SOURCE PASSAGE
A child will go through an estimated 6,000 nappies by the time they are toilet trained - Mike Cotton spoke to a new mum and a waste management boss at the council to find out why switching to reusable nappies pays.

BARNSLEY Council will give parents £40 paid into their bank account if they switch disposable nappies for reusable cloth nappies - but only a handful of people take up the offer.

The council says the average child will use between 4,000 and 6,000 nappies with the cost of disposable nappies estimated at £1,500 per child.

New mum Jamie Marsh spotted online that it was Real Nappy Week last week and came across Barnsley Council’s Real Nappy Incentive Scheme. It pays a one-off grant of £40 to any Barnsley resident towards the purchase of a pack of birth to potty cloth nappies, as long as they spend a minimum of £100, fill in the claim form within six months, and supply a copy of their receipt.

Jamie had already come by one set of second hand but never-used cloth nappies and was unsure whether she would bother using them.

But having used them for a week she now plans to take the grant and buy a complete set.

“I was really surprised just how easy they are,” said Jamie, 31, of Gawber Road, whose daughter Iris is three months old.

“We used disposables at first. We’re not eco-warriors particularly, but there has been so much in the media about the amount of plastic waste, and it does make you think about it.

EXTRACTED RECORDS
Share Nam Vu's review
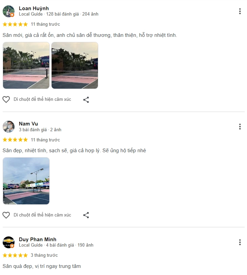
...
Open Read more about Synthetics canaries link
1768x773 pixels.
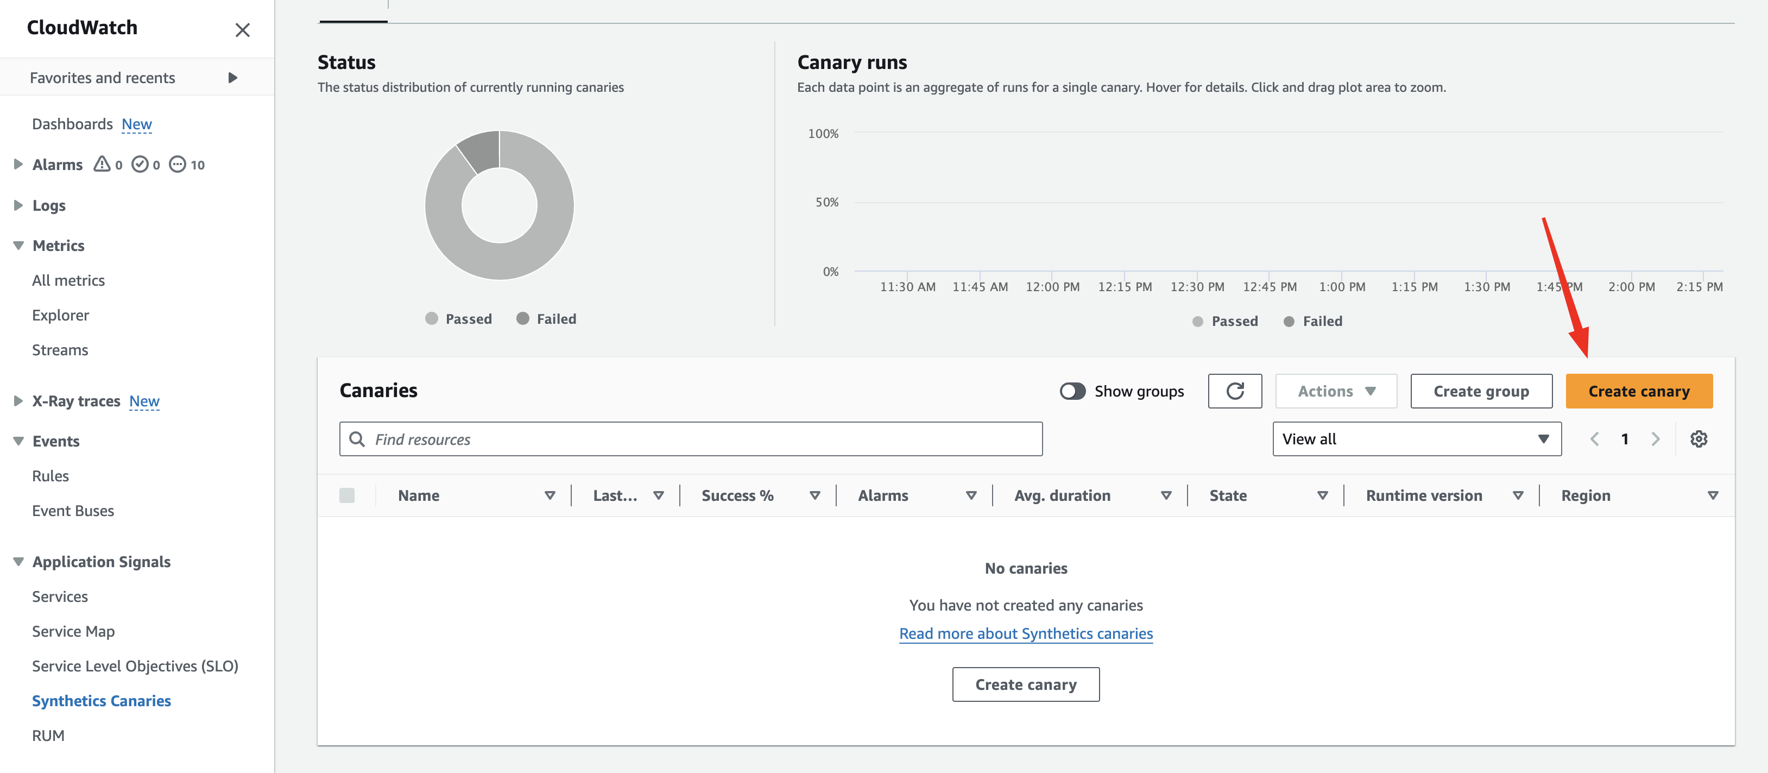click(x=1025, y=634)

INSTRUCTIONS
**a.** Under the nappy article's Real Nappy Incentive Scheme, what conditions must a resident meet to receive the £40 grant?
**b.** Answer these questions from the nappy article:
(i) What is the estimated cost of disposable nappies per child?
(ii) How old is Jamie Marsh's daughter Iris?
(iii) What had Jamie already come by before learning of the scheme?

ANSWERS
**a.**
- Spend a minimum of £100
- Fill in the claim form within six months
- Supply a copy of their receipt

**b.**
(i) £1,500
(ii) Three months old
(iii) One set of second hand but never-used cloth nappies